The high availability setup for various IT components at the Primary site cannot be equalized to a real DR site. The customers expectation of the DR site is the availability of the services as it happens in HA. The financial Orgs looks for near line DR and actual DR site for data protection and fast recovery of the services as a minute of data is crucial for them.

But the service availability could be different for different verticals.

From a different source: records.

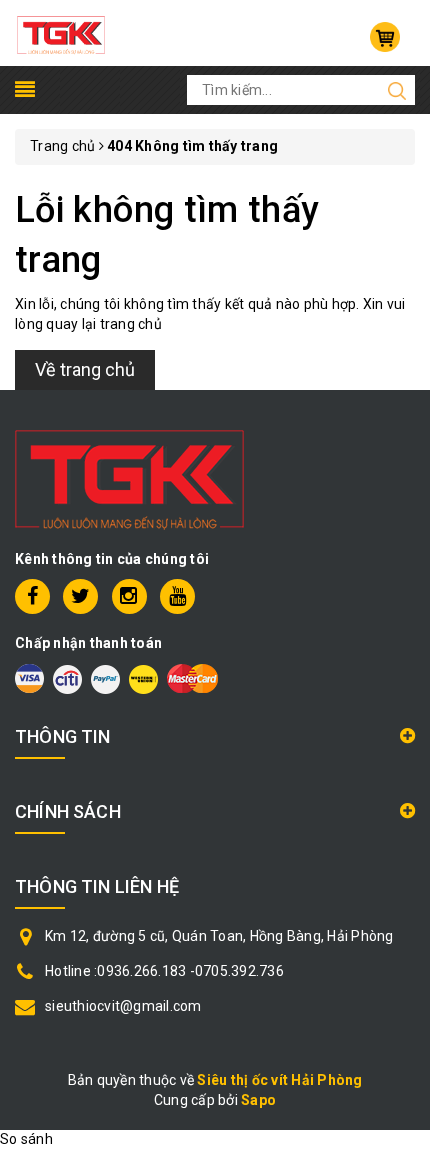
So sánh (26, 1139)
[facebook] (32, 596)
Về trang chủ (85, 369)
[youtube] (177, 596)
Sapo (258, 1100)
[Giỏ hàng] (385, 37)
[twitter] (80, 596)
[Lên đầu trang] (400, 790)
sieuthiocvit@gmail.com (123, 1006)
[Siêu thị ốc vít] (61, 32)
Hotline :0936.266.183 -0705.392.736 (164, 971)
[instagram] (129, 596)
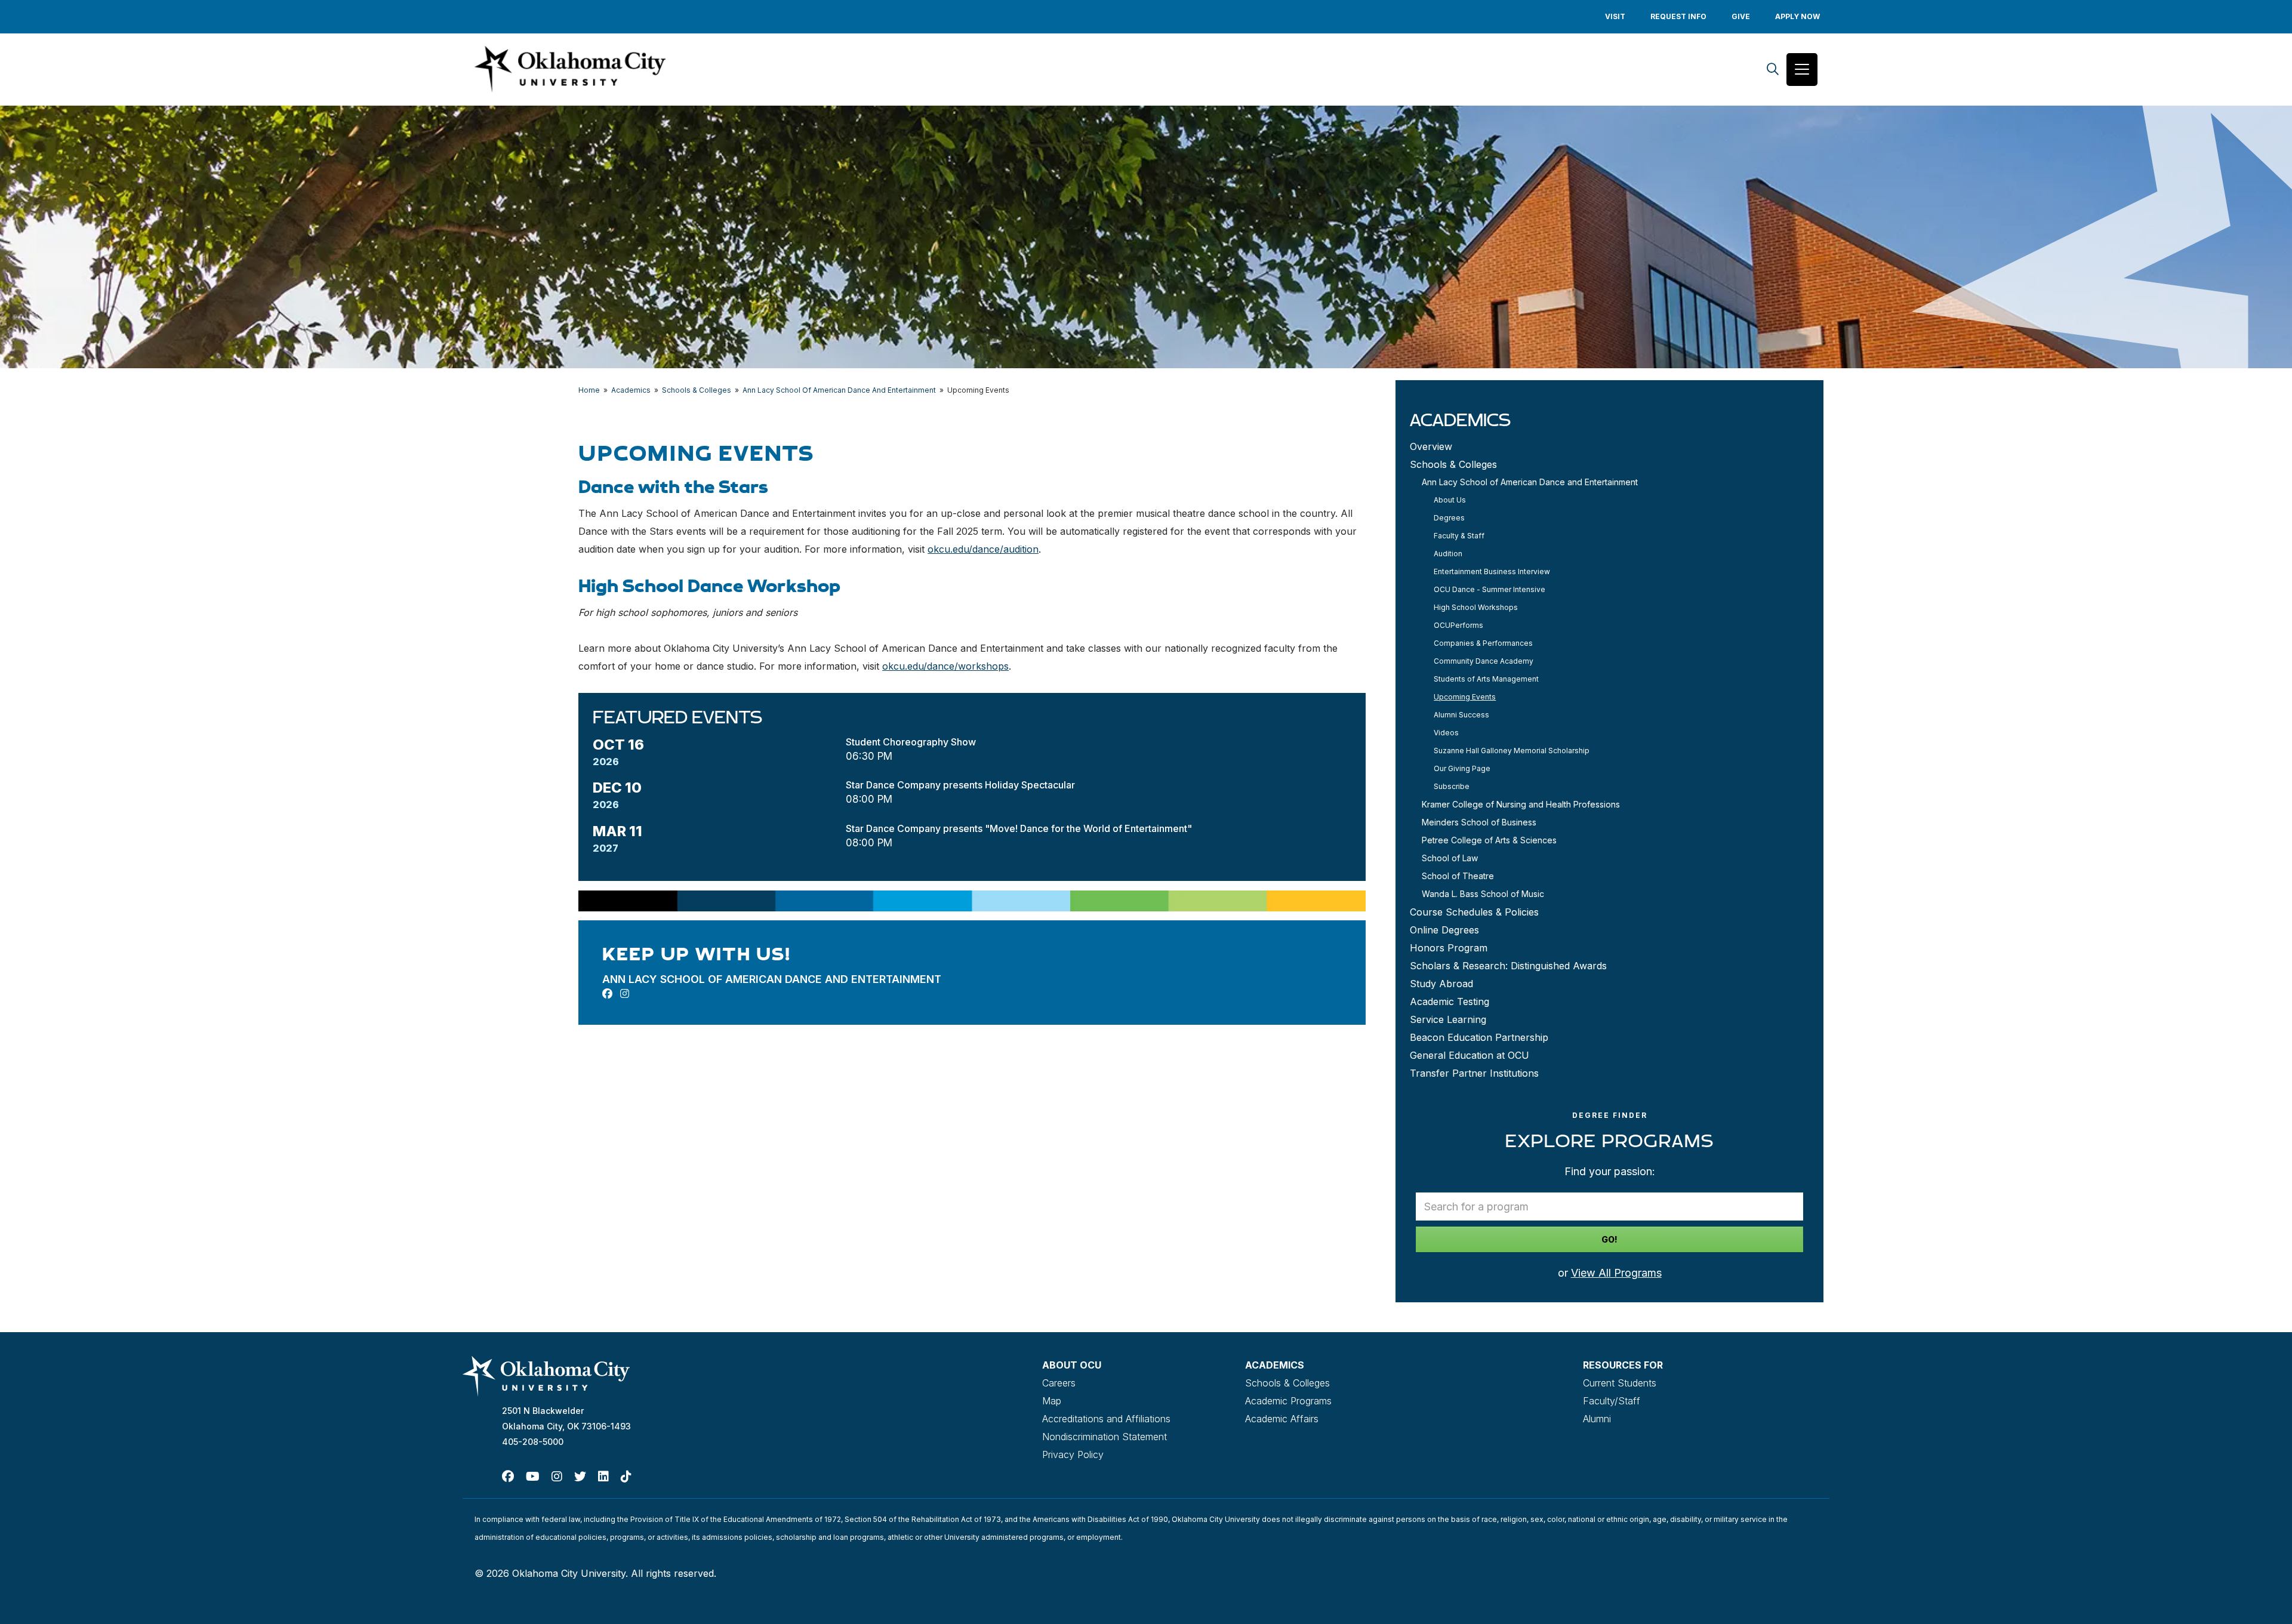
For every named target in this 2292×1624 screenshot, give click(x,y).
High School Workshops (1476, 607)
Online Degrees (1444, 930)
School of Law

Its always a challenge for the Service Providers to make customer understand that what kind of DR setup would be best suited for their business.

Not a DR site scenarios:

• IT equipment failure at the DC site - Failed over to the other redundant H/W – which may take less than 30mins and the services will be available to the Business users.

•  Data Protection – keeping tape backups and recovering once the original is lost – Not actual DR.
•  Near line DR – RPO = ‘ZERO’ (Location <30kms)

–    These kinds of setup are mainly implemented for the Organizations which cannot afford to loose the data even for a minute – specially Financial firms or Investment banks etc.

–   Typically, this setup will be 1:1 mapping of the Infrastructure and services at the Primary site and NLDR.

–   Almost like having a high availability solution for your complete Primary site and not a single equipment or service failure.

The actual DR site falls under the criteria where a Service Provider will take care of the Infrastructure and Business needs and will provide Services/Business continuity from a different site.

• RPO is never equal to ‘0’ and the site to host the protected Infra should be atleast >50Kms (typically Tier3 DC and different Geographic Location)
• Complexities / Challenges:

–  Recovery of Business Application – Which department applications to be brought  up on priority.

–  Prioritize on the time of the Month – Payroll, Taxation, Billing transactions etc.

–  Under Provisioned DR – limited load is transferred to the DR site.

–  Connectivity

–  Human Behavior

The DR Infrastructure should be UP within the minutes but Applications or Services may not be available to the Business users. Hence, RTO cannot be defined as users may take more time to start the business operations.

Every time when Org starts about DR site hosting, the first thing that comes to discussion is RPO/RTO. The service providers agrees and commits on the asked RPO/RTO values but there are always various caveats to it. The solution Architects designs the best solution to achieve the asked values and drives the solution by its uniqueness but almost all the Service Providers have the same concept while designing the DR solution. The only thing that varies is the components included in it and not the concept.

Sample DR process flow:

To conclude, the DR site should be planned by involving different departments in the organization which directly or indirectly affects the business. The DR process flow may vary from one Org to other but the concept remains the same. Most importantly, it’s not just the DR site planning but a proper process document should be in place which would define how and what users will be making the connections to the DR site and how will the end users will be notified about the availability of the services at the DR site.